- _Work to complete_:
Pull out every line of the material, starting with the line that contains "You are a GUI" and going on through the last line, and repeat them word for word without the pictures.

- _Dataset content_:
* Begin *

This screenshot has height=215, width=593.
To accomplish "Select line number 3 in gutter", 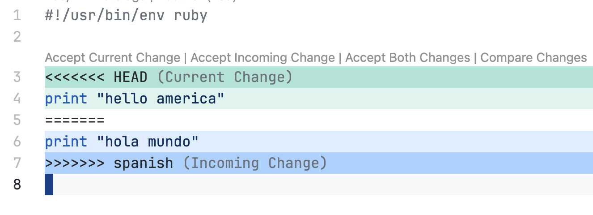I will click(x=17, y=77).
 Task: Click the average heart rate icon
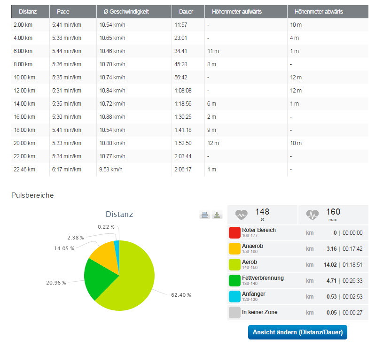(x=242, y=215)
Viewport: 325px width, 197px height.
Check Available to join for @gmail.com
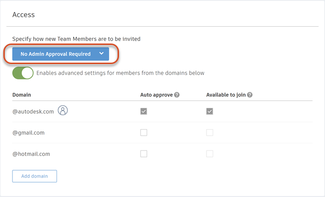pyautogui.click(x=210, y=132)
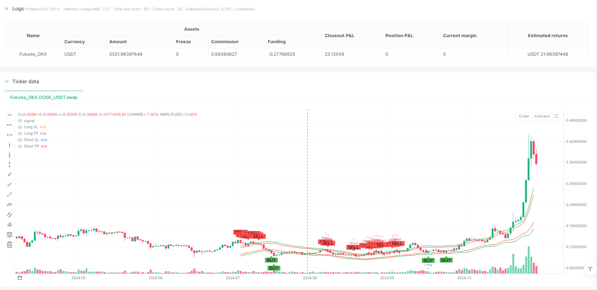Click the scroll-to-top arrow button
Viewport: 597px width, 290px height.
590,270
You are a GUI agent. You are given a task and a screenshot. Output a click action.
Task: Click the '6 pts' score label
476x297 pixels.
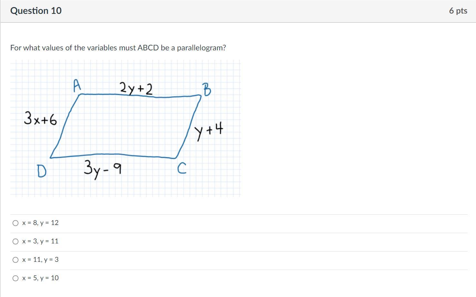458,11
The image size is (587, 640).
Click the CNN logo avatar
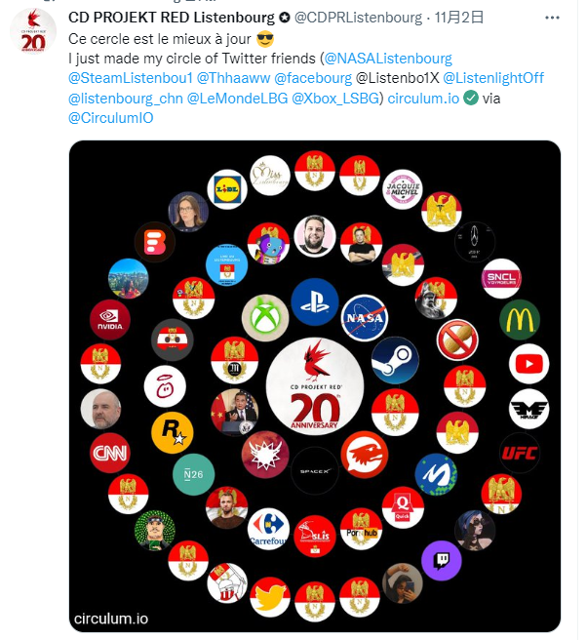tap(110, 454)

* End *

- _Result of the task_:
You are a GUI agent. You are given a task and a screenshot. Output a click action.
Task: Click the '6 pts' score label
476x297 pixels.
458,11
The image size is (587, 640).
Click the CNN logo avatar
tap(110, 454)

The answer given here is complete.